So I really wanted to post more than once a week, but my weekend was crazy busy and by the time I found a chance to write I couldn’t think of anything to write. Well that’s not entirely true, once I got past the initial writers-block I had tons of ideas. And I wrote a 2 of them several different times, but turns out everything I write is garbage.
I know that in actuality not everything I write is garbage, it is just me doubting myself. It happens to me from time to time where I just hate everything I write, even things that I have thought in the past were the greatest thing to ever come out of my head. I tend to get inside my own head too much and over analyze every little thing. I use to think that it was just me being myself, but actually if you talk to a lot of creative types I think we all have these moments. I have a friend currently in art school who every few months questions her decision to pursue art. Which I find CRAZY because to me she is a wonderful artist (hear that Nicole? You’re a precious flower and the world needs your art!). I think we all feel like this at some time. I certainly feel like I could write a better blog post slamming my head into the keyboard.
I was going to just write a letter of apology explaining that I am actually a hack and I was just joking about the whole blog thing. Then it hit me, this a blog about writing, I should just write about that.

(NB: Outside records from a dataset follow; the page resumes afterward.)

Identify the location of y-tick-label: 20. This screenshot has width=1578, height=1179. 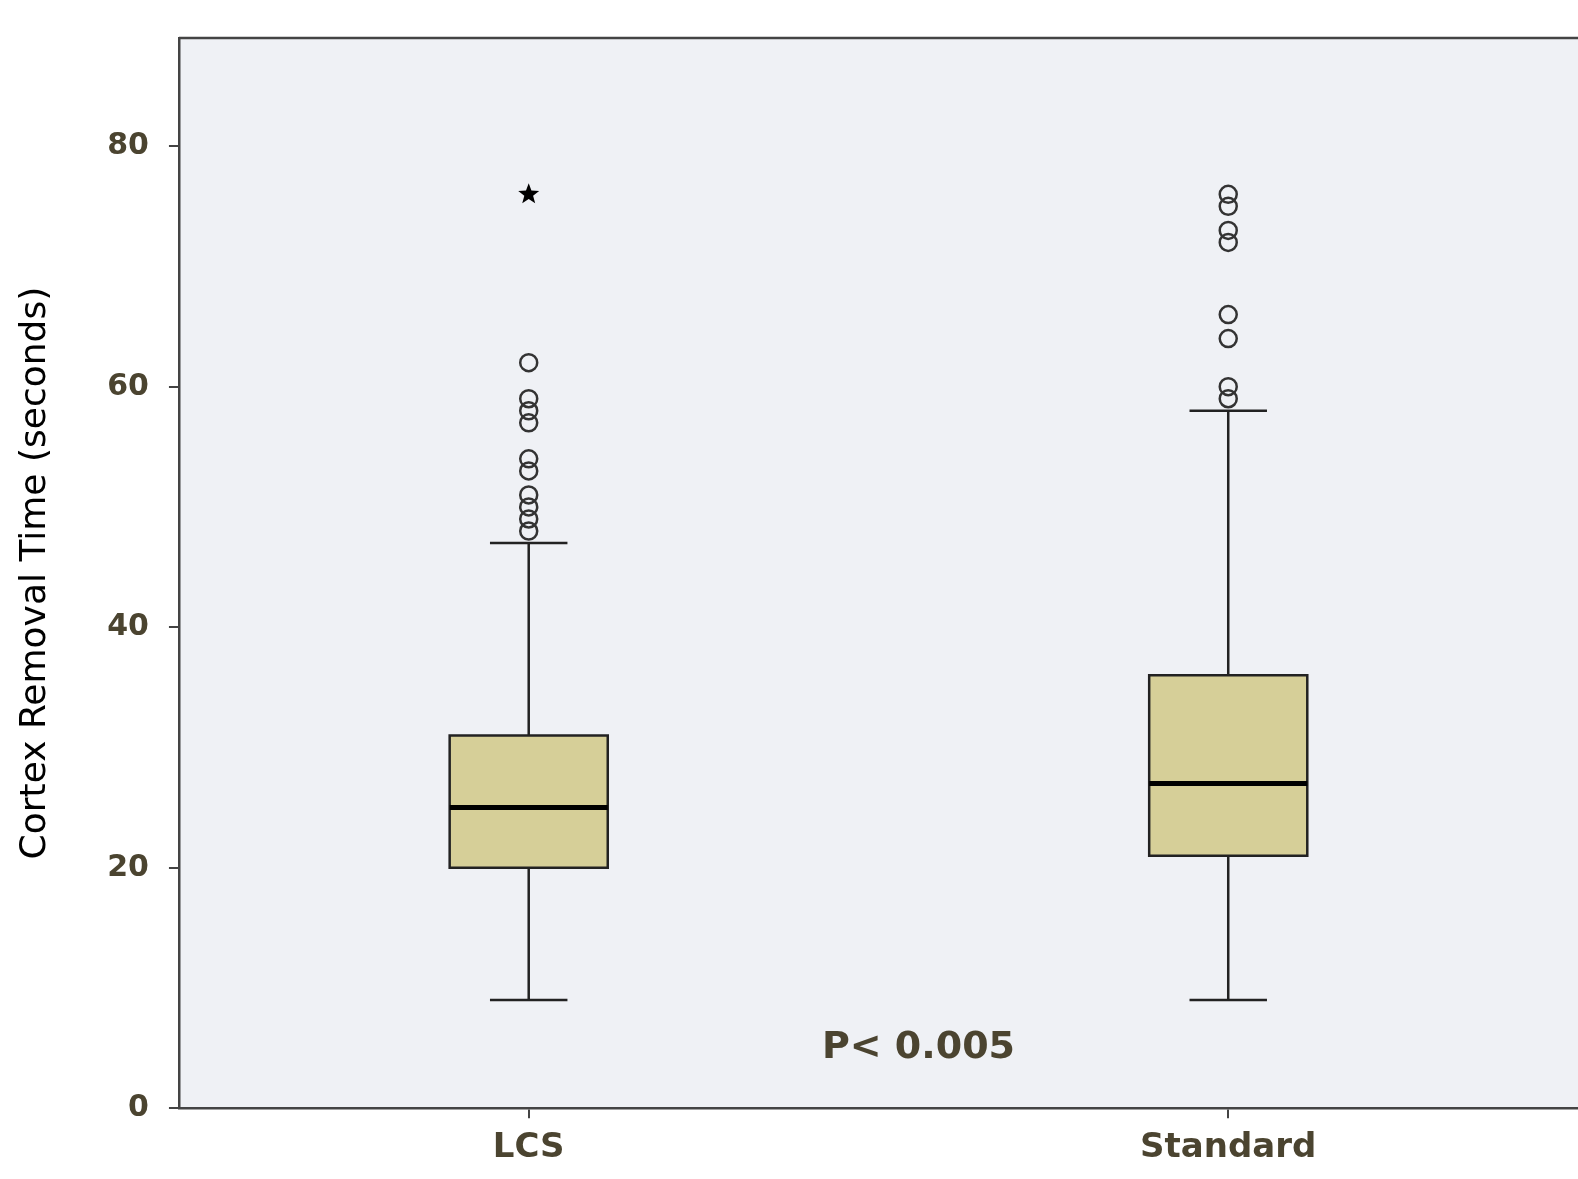
(128, 865).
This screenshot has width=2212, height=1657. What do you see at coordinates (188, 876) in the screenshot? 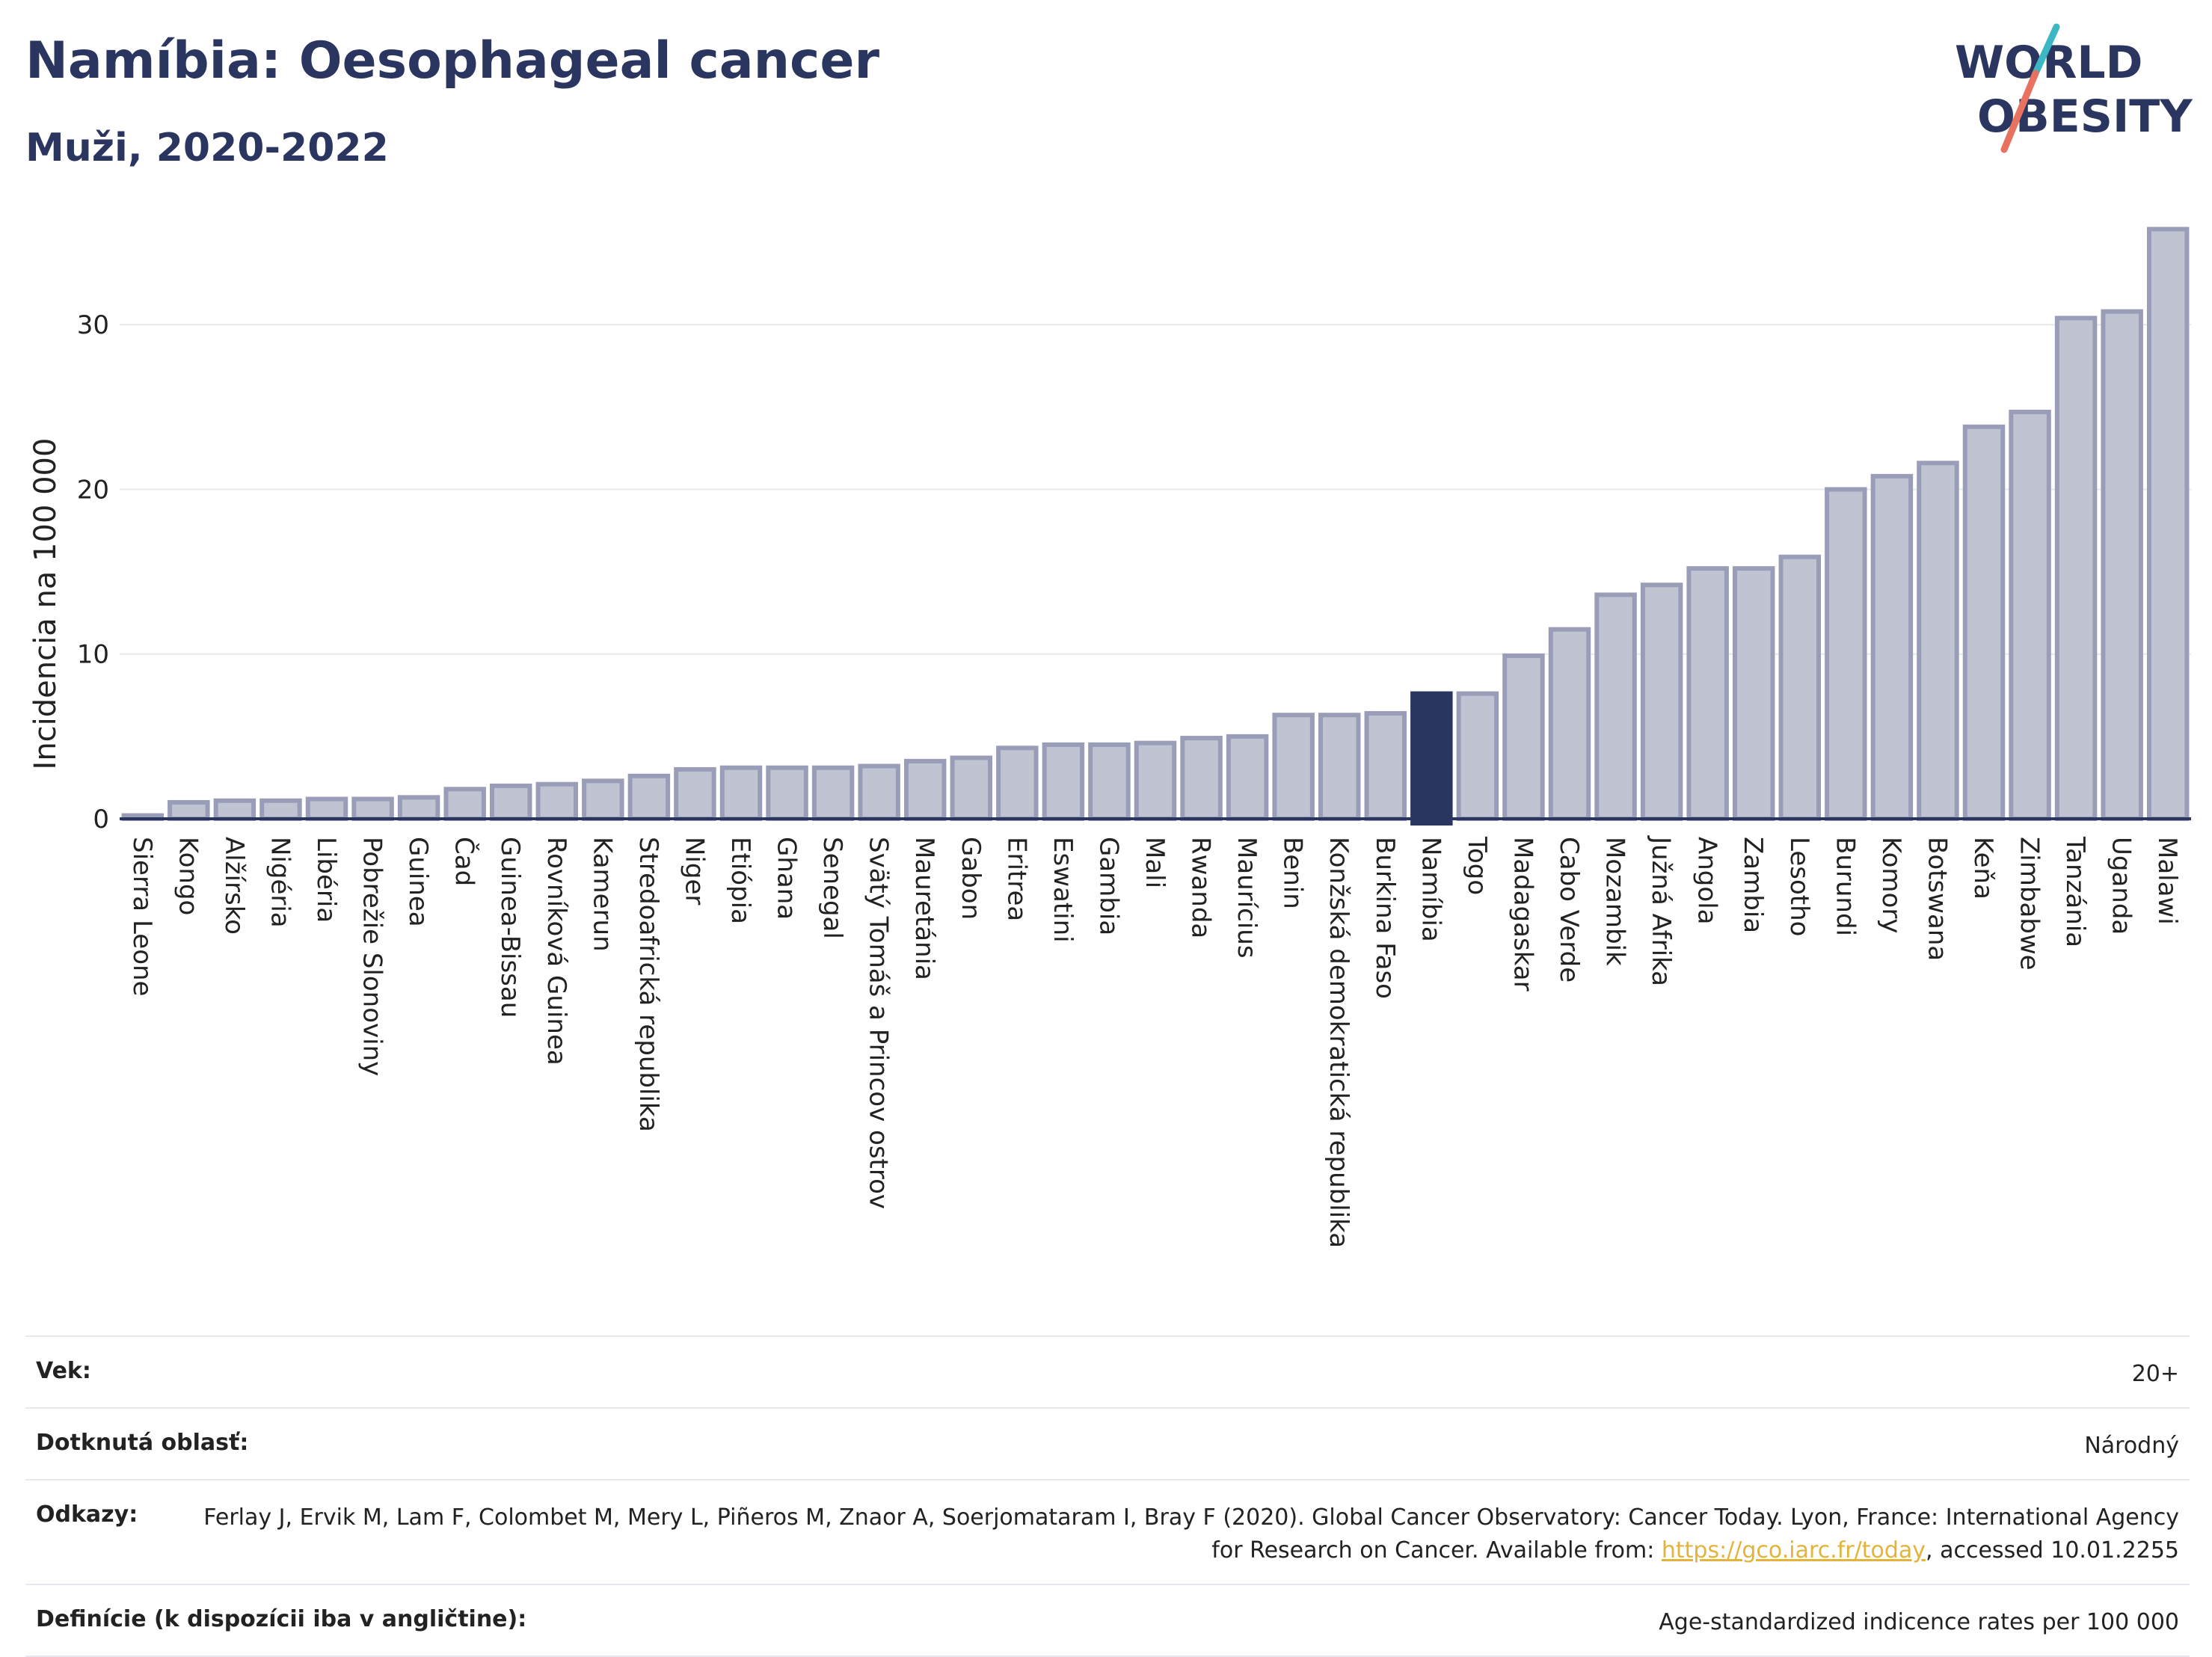
I see `x-tick-label: Kongo` at bounding box center [188, 876].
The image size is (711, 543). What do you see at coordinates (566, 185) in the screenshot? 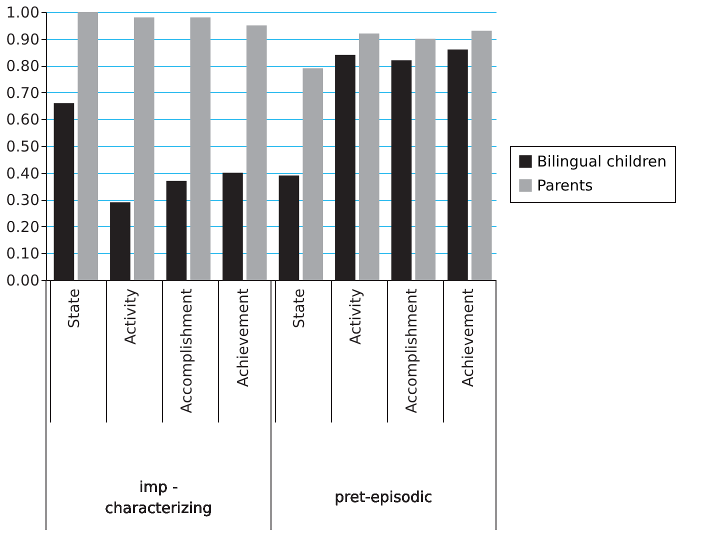
I see `legend-label: Parents` at bounding box center [566, 185].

If I am being honest and self-aware it is easy to see that these thoughts and feelings stem from fear and self-doubt. Do I actually think I am a bad writer? No, but I am afraid of failure, I doubt my abilities as a writer, I fear rejection. If I tell myself everything is awful then I don’t have to risk rejection. I let fear and doubt stop me from doing a lot of things, hell it is was made me give up writing for nearly a decade. I recently went to a conference where they told us about a quote that really hit home for me. They said, “Doubt kills more dreams then failure ever has.” I love that. It is so true, and a simpler less cliched version of that missing 100% of the shots you don’t take quote you see in every motivational book or seminar.
What’s the secret to getting over intense hatred over your work? I haven’t the slightest idea. Hey, at least I’m being honest with you and not giving you filler by telling you to get more confidence in yourself. I don’t think that you ever can stop, but I don’t think we would be artists with out that voice of doubt. It’s what keeps us honest, it helps us turn out the best work we can rather than just putting out anything we do. I think that a little doubt is good for the creative process.
Make that feeling work for you, but still recognize your limits when you feel that. I know that when I am feeling this way I probably shouldn’t edit my book. I nearly deleted the entire thing in a fit of hatred one time.
Talk to your biggest cheerleader. You know when your significant other tells you how great you look but you don’t believe it till your friend tells you how pretty you look? Talk to that person. Hey and for all I know, maybe you’re in one of those “healthy relationships” I keep hearing about and your partner is your biggest cheerleader. Doesn’t matter, talk to the person that reminds you how kick ass you are. I only got through this post today by talking to my 2 biggest cheerleaders, wave hello Danielle and Heather!
The best thing you can do is just write through it. Write anyway, no matter how crappy it is. Just keep writing, but edit it when you’re in a better mind set. These are the times that I like to just sit and free-write. Just put down what ever comes to mind with out thinking too much about it. I promise, it is not as bad as you think it is. Nothing is ever as bad as it is in your mind.
I’m not entirely sure how to end this post, because honestly if I come with an ending then I am out of excuses for not posting! Oh well. Hopefully I helped you to see we are all in this together. I’m proud I followed through and got something done and published. Go me!
What do you do when you’re in a creative slump?